• [Records provided]
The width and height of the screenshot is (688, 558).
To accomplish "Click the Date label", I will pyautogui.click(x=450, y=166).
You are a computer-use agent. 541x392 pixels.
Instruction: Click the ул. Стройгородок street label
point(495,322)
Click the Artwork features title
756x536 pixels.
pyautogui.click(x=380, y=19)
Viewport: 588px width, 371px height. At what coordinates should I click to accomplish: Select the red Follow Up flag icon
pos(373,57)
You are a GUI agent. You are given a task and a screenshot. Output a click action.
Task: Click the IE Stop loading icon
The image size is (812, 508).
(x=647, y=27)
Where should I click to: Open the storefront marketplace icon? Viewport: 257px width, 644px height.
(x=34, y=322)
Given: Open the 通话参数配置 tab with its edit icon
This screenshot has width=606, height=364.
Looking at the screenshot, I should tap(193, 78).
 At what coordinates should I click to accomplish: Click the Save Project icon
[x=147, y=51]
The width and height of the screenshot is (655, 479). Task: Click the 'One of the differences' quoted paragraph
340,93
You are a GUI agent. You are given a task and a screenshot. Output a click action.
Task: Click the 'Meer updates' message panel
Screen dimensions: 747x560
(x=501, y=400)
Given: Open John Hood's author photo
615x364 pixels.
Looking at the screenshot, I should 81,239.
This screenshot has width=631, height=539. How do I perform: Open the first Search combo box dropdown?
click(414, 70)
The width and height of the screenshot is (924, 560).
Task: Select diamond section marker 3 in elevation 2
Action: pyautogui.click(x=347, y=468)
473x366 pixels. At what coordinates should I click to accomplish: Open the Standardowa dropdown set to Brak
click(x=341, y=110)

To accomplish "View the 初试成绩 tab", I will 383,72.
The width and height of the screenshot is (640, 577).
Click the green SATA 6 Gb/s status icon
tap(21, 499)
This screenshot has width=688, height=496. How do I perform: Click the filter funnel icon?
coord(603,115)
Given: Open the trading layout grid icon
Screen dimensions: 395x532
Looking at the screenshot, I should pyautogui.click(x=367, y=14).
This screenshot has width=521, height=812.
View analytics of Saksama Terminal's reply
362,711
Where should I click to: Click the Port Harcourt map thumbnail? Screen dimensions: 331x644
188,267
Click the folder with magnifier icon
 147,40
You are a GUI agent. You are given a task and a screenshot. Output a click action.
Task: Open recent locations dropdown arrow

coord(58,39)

• [Problem description] Start at the first line of the material and transcribe each line exactly, stopping once the line containing "The width and height of the screenshot is (640, 577)." has been written.

• [Result below]
The width and height of the screenshot is (688, 558).
To accomplish "Click the Date label", I will pyautogui.click(x=450, y=166).
You are a computer-use agent. 541x392 pixels.
Instruction: Click the ул. Стройгородок street label
point(495,322)
Click the Artwork features title
756x536 pixels.
pyautogui.click(x=380, y=19)
Viewport: 588px width, 371px height. At what coordinates should I click to accomplish: Select the red Follow Up flag icon
pos(373,57)
You are a GUI agent. You are given a task and a screenshot. Output a click action.
Task: Click the IE Stop loading icon
The image size is (812, 508).
(x=647, y=27)
Where should I click to: Open the storefront marketplace icon? Viewport: 257px width, 644px height.
(x=34, y=322)
Given: Open the 通话参数配置 tab with its edit icon
This screenshot has width=606, height=364.
Looking at the screenshot, I should tap(193, 78).
 At what coordinates should I click to accomplish: Click the Save Project icon
[x=147, y=51]
The width and height of the screenshot is (655, 479). Task: Click the 'One of the differences' quoted paragraph
340,93
You are a GUI agent. You are given a task and a screenshot. Output a click action.
Task: Click the 'Meer updates' message panel
Screen dimensions: 747x560
(x=501, y=400)
Given: Open John Hood's author photo
615x364 pixels.
Looking at the screenshot, I should 81,239.
This screenshot has width=631, height=539. How do I perform: Open the first Search combo box dropdown?
click(414, 70)
The width and height of the screenshot is (924, 560).
Task: Select diamond section marker 3 in elevation 2
Action: pyautogui.click(x=347, y=468)
473x366 pixels. At what coordinates should I click to accomplish: Open the Standardowa dropdown set to Brak
click(x=341, y=110)

To accomplish "View the 初试成绩 tab", I will 383,72.
The width and height of the screenshot is (640, 577).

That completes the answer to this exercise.